The day after a teenage boy was killed in brazen shooting at a light-rail stop in the downtown core, scores of undeterred Twins fans flooded the streets of Minneapolis for an afternoon game against the Detroit Tigers.
While a few expressed concerns about the ongoing violence in the city, many had not heard about the shooting and others who had said it wasn't going to stop them from going out.
"If you live in Minneapolis, I think your view is completely different than the rest of the state," said TJ Sheldon of south Minneapolis, who is not concerned about spending time downtown. "What you hear on the news, too, sometimes it makes it sound worse than it is."
"Something could happen four blocks away and a bullet could come over here and hit us. If you keep thinking that in your head, you're never going to go out, and if you never go out then why even have a life?" asked Sheldon's brother, Telly Wilcox of West St. Paul.
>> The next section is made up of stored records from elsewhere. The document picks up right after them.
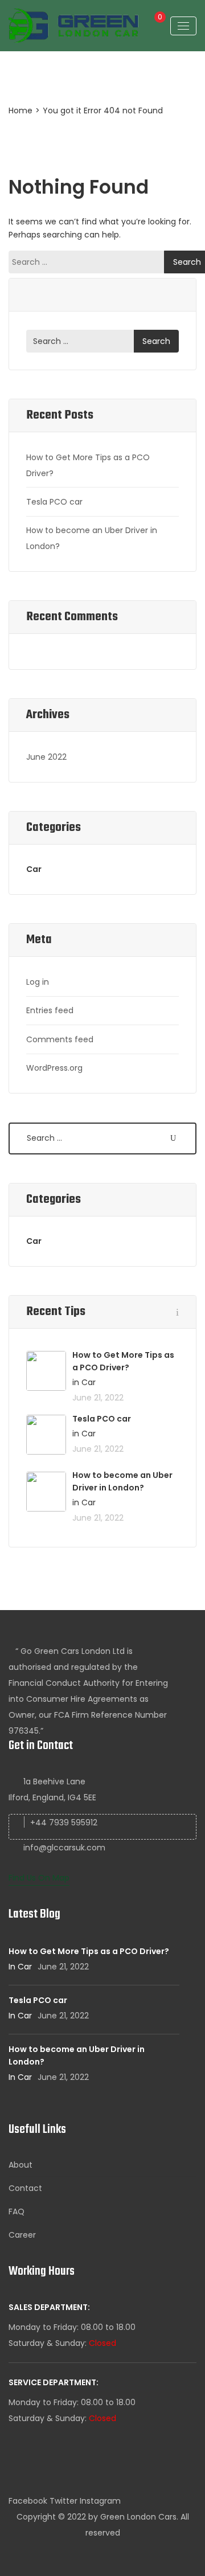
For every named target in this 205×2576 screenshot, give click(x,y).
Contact (25, 2188)
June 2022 (46, 757)
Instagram (100, 2501)
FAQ (16, 2211)
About (20, 2164)
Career (22, 2235)
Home (20, 110)
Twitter (63, 2501)
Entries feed (49, 1010)
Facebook (28, 2501)
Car (34, 869)
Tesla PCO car (54, 501)
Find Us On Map (39, 1877)
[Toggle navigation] (183, 26)
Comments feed (59, 1039)
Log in (37, 982)
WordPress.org (54, 1068)
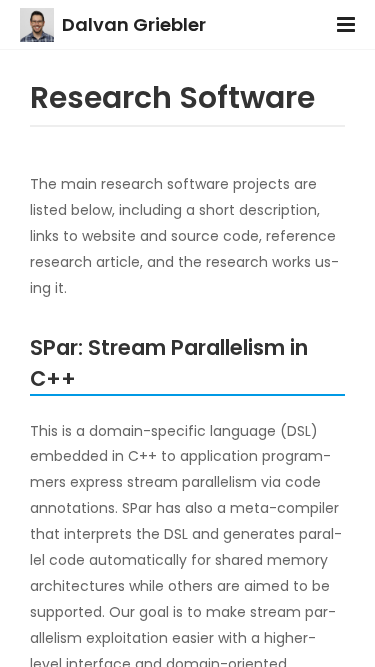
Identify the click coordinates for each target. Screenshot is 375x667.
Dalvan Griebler (134, 24)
About 25,000 fans attended Wednesday afternoon's Twins game. Many crowded onto light-rail trains afterward that traveled right past the scene of the shooting the day before. Sandra Kraemer of Roseville wasn't one of them.
"I will never take the light rail ever again to any event, the rest of my life," said Kraemer as she tried to call an Uber near Kieran's Irish Pub. "Even if it's packed full of Twins fans or Vikings fans, we're still not safe. And I'm sad about it, because we used to take the light rail all the time."
"Simply Unacceptable''
Homicides in Downtown West, the neighborhood where the shooting happened, are down 71% from this time last year, according to Minneapolis police statistics, but gunshot wounds are up 45%.
The neighborhood is seeing a 25% increase in violent crime overall in 2022.